> TASK
Take every line from the entries below that includes the word "will" and copy it.

[Stored data]

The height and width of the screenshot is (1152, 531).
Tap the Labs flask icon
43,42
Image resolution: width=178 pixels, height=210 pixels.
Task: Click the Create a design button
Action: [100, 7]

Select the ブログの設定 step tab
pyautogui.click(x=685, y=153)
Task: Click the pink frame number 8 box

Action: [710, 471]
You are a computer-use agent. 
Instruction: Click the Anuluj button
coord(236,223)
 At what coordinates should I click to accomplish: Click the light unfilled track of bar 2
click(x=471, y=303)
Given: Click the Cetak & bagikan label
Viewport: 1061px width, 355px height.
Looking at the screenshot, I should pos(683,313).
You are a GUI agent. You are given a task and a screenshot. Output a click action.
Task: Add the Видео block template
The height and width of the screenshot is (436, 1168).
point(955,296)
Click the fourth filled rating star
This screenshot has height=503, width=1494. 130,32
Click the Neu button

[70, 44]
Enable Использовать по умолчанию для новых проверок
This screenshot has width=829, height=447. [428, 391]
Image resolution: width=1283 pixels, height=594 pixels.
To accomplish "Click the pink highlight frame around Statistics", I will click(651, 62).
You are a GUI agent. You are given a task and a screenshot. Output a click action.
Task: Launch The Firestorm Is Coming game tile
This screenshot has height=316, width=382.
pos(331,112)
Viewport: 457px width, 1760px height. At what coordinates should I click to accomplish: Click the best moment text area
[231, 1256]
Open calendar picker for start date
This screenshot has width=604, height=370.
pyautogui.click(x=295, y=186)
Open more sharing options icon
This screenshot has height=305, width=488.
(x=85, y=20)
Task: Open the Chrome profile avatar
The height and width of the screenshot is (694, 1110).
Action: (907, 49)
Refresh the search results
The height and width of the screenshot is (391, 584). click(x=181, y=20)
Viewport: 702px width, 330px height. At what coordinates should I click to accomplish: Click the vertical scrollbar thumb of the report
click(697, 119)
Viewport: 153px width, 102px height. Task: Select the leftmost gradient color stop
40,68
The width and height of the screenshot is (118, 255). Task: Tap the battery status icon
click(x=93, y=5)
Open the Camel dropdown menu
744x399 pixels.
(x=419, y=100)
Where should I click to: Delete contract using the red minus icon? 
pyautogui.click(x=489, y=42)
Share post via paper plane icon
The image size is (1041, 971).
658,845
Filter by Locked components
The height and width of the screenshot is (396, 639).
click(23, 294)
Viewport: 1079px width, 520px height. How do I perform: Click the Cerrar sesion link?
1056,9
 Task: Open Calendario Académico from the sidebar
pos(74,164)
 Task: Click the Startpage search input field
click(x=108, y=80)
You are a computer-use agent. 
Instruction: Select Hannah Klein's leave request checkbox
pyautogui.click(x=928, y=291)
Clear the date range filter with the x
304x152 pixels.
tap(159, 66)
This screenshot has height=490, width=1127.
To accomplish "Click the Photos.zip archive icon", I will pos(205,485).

> REPLY TO THE TASK
To accomplish "Click the pink highlight frame around Statistics", I will click(651, 62).
To accomplish "Click the Photos.zip archive icon", I will pos(205,485).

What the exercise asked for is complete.